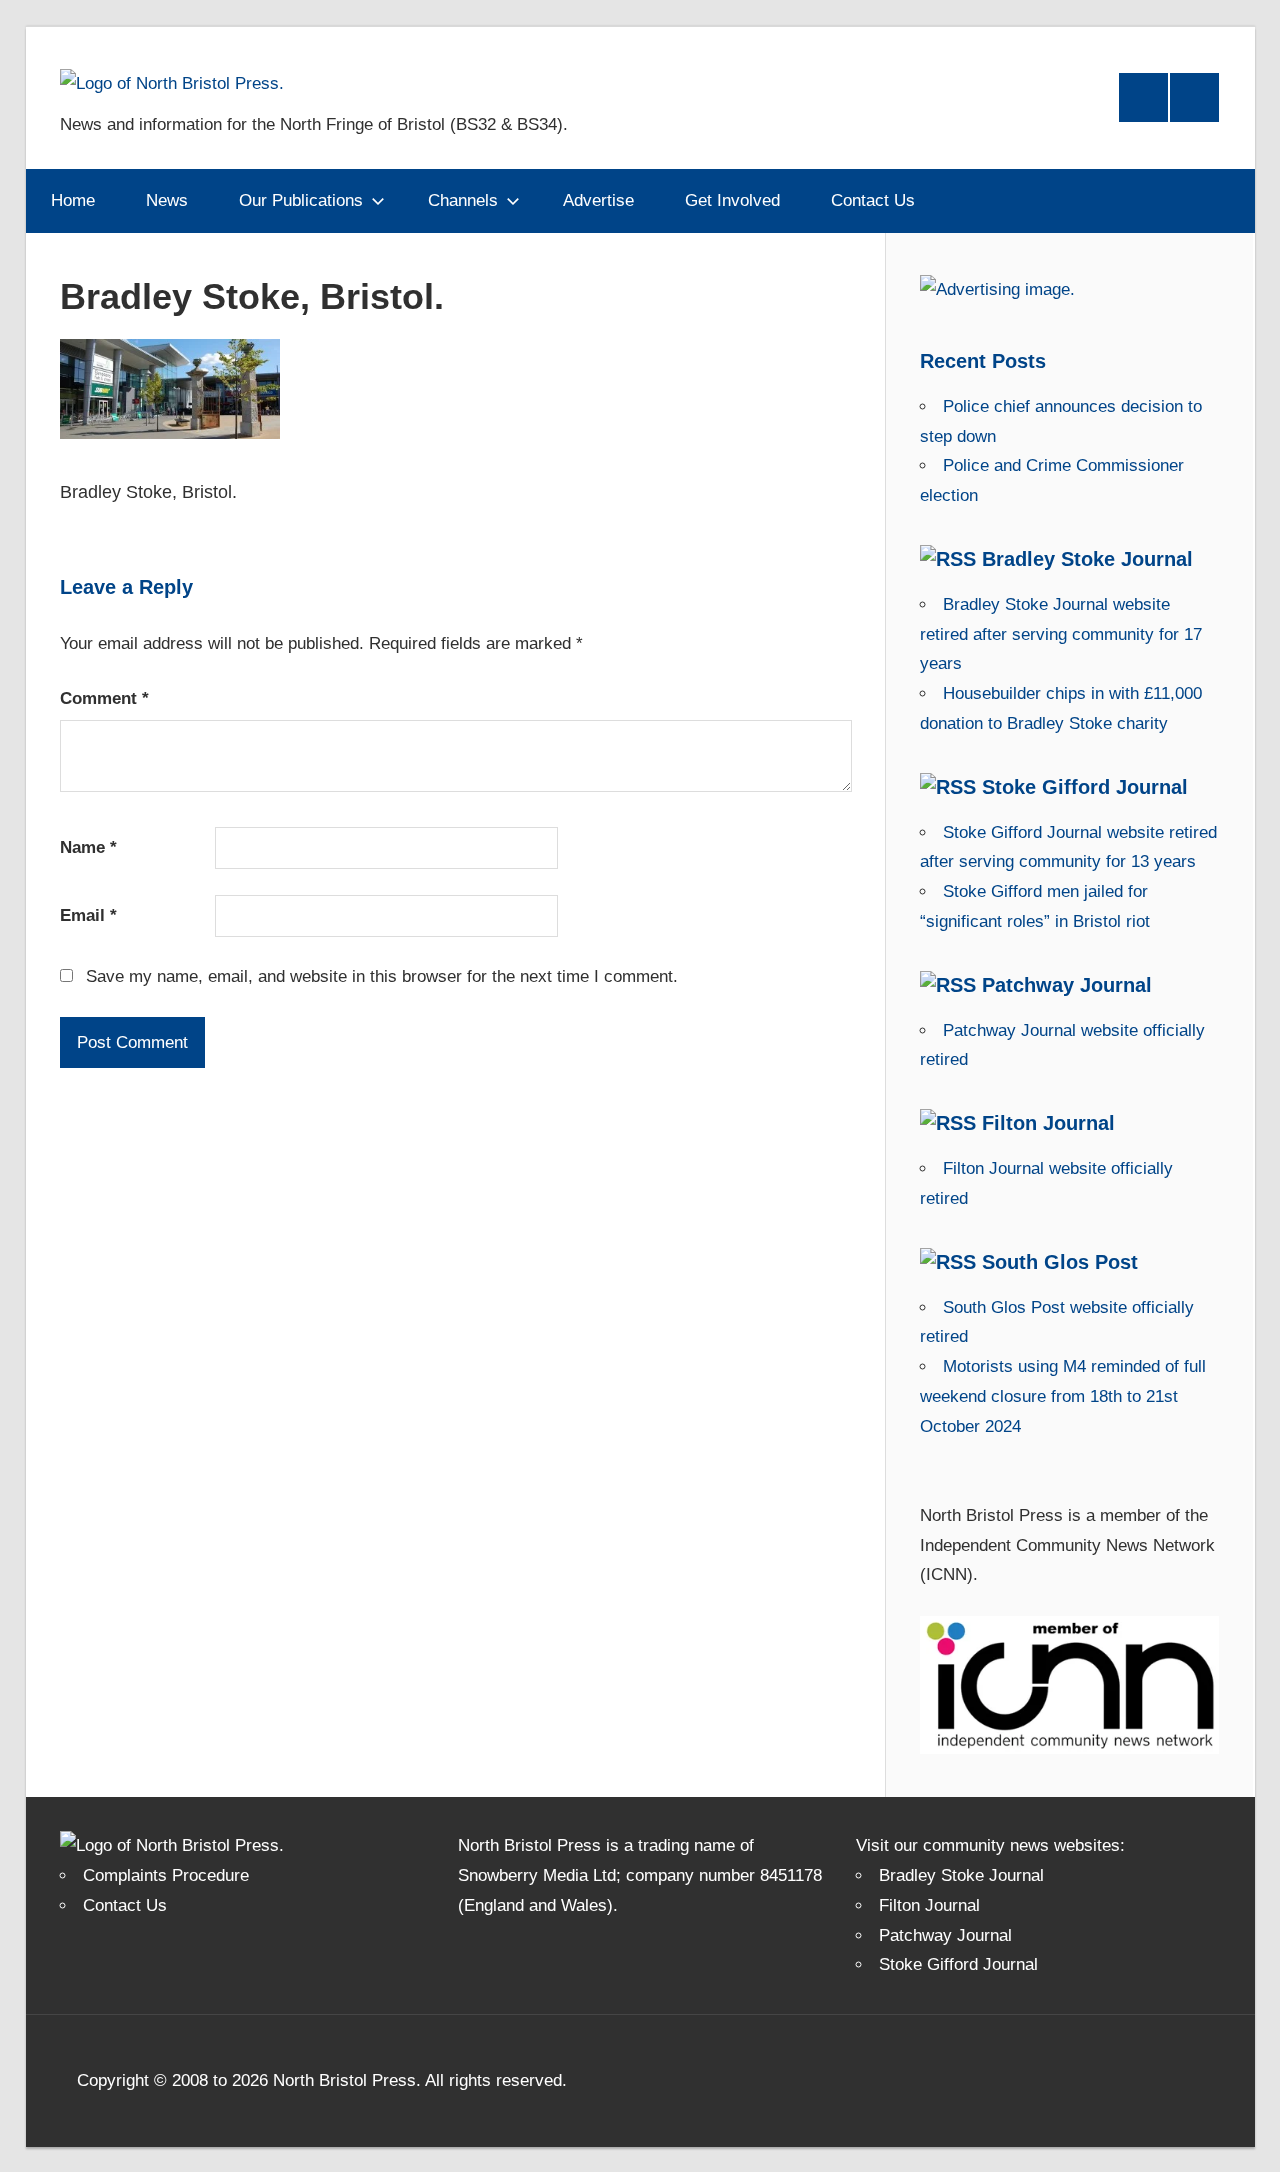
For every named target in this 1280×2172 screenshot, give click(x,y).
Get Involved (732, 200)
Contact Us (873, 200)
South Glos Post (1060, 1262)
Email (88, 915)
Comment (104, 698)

━━━━━━━━━━━━━━━━━━━━

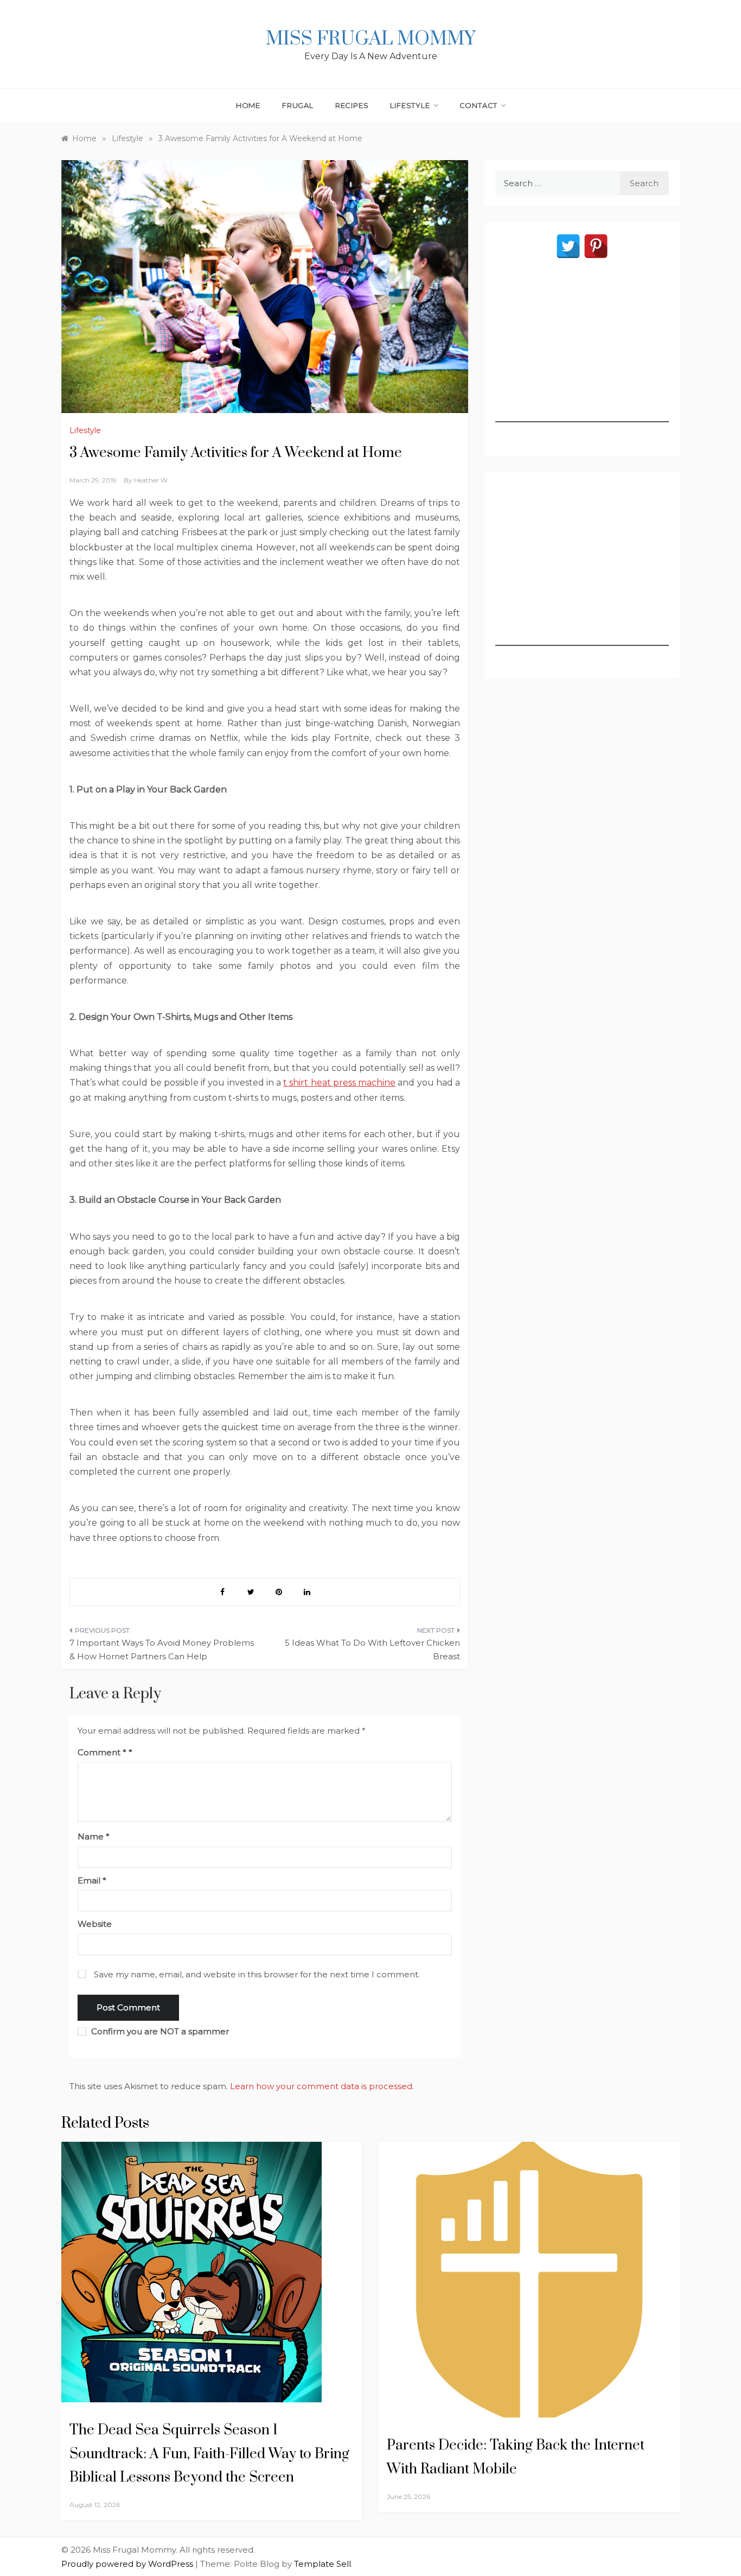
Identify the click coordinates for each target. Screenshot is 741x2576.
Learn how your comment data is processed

━━━━━━━━━━━━━━━━━━━━

* [Your goal]: Show every line of the listing in which the string "click" can be found.

* [Result for this task]:
For every named target in this 1280×2172 screenshot, give click(x,y).
Identify the click coordinates for each target. Screenshot is 741x2576.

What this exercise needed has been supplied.